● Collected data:
□ □ □

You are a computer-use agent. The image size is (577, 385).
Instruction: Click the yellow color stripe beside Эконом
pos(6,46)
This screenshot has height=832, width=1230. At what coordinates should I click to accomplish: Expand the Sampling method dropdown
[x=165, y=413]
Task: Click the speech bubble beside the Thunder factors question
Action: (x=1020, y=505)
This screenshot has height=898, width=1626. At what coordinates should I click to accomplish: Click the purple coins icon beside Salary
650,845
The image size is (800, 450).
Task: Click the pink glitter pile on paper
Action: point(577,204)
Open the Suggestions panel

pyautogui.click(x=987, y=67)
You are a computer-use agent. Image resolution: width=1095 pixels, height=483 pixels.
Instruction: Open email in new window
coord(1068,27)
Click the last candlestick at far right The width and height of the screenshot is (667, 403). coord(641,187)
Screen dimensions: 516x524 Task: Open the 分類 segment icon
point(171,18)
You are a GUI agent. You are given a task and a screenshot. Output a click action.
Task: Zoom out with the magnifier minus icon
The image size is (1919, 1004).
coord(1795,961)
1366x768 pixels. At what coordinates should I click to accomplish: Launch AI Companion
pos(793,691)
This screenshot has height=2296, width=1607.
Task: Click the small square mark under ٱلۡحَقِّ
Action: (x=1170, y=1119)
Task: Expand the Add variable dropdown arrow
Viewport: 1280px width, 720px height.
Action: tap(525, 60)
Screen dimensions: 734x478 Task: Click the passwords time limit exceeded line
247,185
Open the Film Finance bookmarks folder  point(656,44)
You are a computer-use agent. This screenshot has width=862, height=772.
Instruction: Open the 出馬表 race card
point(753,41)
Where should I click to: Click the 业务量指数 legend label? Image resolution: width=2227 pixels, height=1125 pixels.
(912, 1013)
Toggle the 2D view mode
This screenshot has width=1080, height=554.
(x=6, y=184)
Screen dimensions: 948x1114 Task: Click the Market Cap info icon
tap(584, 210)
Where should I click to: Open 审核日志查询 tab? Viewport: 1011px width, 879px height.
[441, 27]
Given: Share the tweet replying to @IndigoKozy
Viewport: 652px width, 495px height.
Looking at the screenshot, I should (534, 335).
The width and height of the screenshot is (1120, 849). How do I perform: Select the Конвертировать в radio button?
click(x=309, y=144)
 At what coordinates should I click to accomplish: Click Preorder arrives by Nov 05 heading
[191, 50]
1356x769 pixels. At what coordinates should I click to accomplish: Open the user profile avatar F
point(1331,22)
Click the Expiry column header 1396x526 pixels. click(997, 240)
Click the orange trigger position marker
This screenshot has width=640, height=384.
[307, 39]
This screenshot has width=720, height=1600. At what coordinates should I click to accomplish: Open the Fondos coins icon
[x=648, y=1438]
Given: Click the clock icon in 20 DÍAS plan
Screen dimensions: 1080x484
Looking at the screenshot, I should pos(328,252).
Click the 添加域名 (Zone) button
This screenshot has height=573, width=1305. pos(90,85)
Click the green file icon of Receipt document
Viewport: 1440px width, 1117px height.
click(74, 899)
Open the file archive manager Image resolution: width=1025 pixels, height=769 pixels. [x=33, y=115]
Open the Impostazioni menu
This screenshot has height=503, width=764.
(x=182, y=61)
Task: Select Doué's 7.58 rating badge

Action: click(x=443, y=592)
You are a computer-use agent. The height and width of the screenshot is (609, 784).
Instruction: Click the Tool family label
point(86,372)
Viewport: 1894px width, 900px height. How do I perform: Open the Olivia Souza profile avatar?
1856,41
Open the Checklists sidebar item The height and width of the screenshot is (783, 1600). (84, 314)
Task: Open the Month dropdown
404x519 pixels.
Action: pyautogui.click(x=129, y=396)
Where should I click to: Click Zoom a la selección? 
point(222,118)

□ □ □

Your answer should consist of copies of the lines above that include the string "computer".

● WRITTEN ANSWER:
You are a computer-use agent. The image size is (577, 385).
You are a computer-use agent. Image resolution: width=1095 pixels, height=483 pixels.
You are a computer-use agent. This screenshot has width=862, height=772.
You are a computer-use agent. The height and width of the screenshot is (609, 784).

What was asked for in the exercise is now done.